Jobs, school and seaweed soup

Manson Northwest Webster students look at possible futures

-Messenger photo by Hans Madsen
Andy Fritz, human resources recruiter for CJ Bio America, chats with Malarie Long, 15, at left, and her friend, Paige Wilson, 15 during the Manson Northwest Webster College and Career Night.

MANSON — Andy Fritz, human resources recruiter for CJ Bio America, had his work cut out for him during the annual Career and College Night at Manson Northwest Webster High School.

Telling students and members of the community about the careers and education requirements for them at the plant west of Fort Dodge was easy enough.

Giving away the samples of Seaweed Soup he brought along, not so easy.

“I’ve had one student take it,” he said. “I said ‘what do you have to lose, it’s free.’ He said ‘I’ll try it.'”

A second student, Paige Wilson, 15, came along and did take one of the ready-to-heat pouches.

-Messenger photo by Hans Madsen
Manson Northwest Webster High School students visit with some of the schools and business during the annual College and Career Night.

“I haven’t tried it,” she said.

“Just try it,” Fritz said. “It’s good.”

She did like the packaging.

“It’s squishy,” she said.

Fritz informed the students that jobs at the plant require different levels of education.

-Messenger photo by Hans Madsen
Dayton Snell, 17, a junior at Manson Northwest Webster High School, tries to put a set of turnout gear on in one minute Wednesday afternoon during the College and Career Night at the school. Manson Fire Department Lt. Richard Hall, at left, along with firefighter Josh Waller, center, time his efforts.

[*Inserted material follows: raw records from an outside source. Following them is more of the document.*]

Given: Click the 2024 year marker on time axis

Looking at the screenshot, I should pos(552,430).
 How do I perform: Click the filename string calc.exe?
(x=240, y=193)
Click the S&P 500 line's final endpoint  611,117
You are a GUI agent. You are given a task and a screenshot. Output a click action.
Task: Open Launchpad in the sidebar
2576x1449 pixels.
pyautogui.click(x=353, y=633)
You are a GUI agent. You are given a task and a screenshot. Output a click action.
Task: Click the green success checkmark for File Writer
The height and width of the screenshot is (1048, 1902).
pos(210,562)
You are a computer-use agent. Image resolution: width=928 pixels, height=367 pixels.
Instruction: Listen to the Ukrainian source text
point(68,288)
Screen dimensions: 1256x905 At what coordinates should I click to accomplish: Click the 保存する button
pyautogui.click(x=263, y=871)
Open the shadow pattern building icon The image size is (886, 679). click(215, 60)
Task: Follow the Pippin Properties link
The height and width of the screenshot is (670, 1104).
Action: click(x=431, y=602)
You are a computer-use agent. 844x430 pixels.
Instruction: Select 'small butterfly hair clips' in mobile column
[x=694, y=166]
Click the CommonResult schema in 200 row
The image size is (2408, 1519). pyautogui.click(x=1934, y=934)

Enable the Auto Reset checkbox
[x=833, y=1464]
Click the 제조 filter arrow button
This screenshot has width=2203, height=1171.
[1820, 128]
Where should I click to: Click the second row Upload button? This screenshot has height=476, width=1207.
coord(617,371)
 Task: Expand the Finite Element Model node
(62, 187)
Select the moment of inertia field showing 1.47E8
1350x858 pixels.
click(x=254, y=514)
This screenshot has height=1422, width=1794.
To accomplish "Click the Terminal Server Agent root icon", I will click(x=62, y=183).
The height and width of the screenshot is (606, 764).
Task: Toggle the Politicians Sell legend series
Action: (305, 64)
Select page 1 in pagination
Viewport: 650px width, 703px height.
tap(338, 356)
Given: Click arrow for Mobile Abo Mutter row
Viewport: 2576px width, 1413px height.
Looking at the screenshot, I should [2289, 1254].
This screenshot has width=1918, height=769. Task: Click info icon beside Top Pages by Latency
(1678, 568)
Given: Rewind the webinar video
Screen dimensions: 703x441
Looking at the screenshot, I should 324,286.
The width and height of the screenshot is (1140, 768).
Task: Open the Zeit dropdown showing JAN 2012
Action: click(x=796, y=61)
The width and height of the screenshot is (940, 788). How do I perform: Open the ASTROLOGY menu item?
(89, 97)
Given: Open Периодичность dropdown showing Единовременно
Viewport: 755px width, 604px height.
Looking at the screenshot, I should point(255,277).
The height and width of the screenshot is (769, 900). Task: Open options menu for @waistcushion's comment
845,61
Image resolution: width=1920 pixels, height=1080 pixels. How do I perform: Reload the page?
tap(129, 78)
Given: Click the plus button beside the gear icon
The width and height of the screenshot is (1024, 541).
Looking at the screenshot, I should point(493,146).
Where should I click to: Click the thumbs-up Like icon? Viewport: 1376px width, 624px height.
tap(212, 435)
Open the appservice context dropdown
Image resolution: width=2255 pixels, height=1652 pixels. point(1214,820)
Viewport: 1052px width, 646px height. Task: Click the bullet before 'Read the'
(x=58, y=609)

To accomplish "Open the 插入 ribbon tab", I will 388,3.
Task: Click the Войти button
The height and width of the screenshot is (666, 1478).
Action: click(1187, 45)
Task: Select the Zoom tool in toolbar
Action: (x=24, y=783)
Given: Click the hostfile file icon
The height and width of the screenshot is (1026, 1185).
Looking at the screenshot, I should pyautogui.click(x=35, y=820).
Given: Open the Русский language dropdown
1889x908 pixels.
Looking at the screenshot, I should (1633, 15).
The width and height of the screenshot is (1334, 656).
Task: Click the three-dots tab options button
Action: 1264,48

“High school is our minimum for most of our jobs,” he said. “Most administrative positions require a college degree.”

Jeff Anliker, the school counselor, said the Career and College Night meshes well with the school’s mission to provide an educational experience geared to each students’ planned career track. Some want to enter the workforce after graduation, some are looking at two-year programs and some will go on to four-year programs or even longer.

“We’ve had three students this year graduate early and go straight into the workforce,” Anliker said. “My hat is off to them. We want to see them succeed.”

Most of the employers and schools are within easy driving distance of Manson.

“We want to give them a look at what’s available in the area,” he said.

-Messenger photo by Hans Madsen
Amber Dangelser, 15, a sophomore at Manson Northwest Webster, selects a pair of sunglasses after spinning the wheel at the Iowa Central Community College table during the College and Career Night Wednesday. Megan Kruse, at left, is the college’s work-based learning coordinator at the East Campus.

One of the exhibitors can’t offer any pay. It can however, offer a chance to serve the community as a volunteer firefighter with the Manson Fire Department.

Lt. Richard Hall said there’s already one in the halls. The minimum age to join is 18, he said. Many of the seniors have reached that age.

“We actually have one here in the high school,” Hall said. “We want to keep the next generation of volunteers going.”

He and fellow firefighter Josh Waller were giving the students a chance to see if they could put on the turnout gear, in the required one minute.

Dayton Snell, 17, gave it a try.

He went over the limit, but not by much.

“I never thought about being a fire fighter,” he said.

His planned career track is a high calling though.

“I’m thinking about becoming a pilot,” he said. “Pilot or something electrical.”

Amber Dangelser, 15, is still undecided.

“I don’t know yet,” she said. “Something with kids. I’ve talked to Iowa Central about their childhood education degree.”

Her friend Paige Kaufman, 16, is leaning towards a medical field.

“I think I want to be a vet,” she said.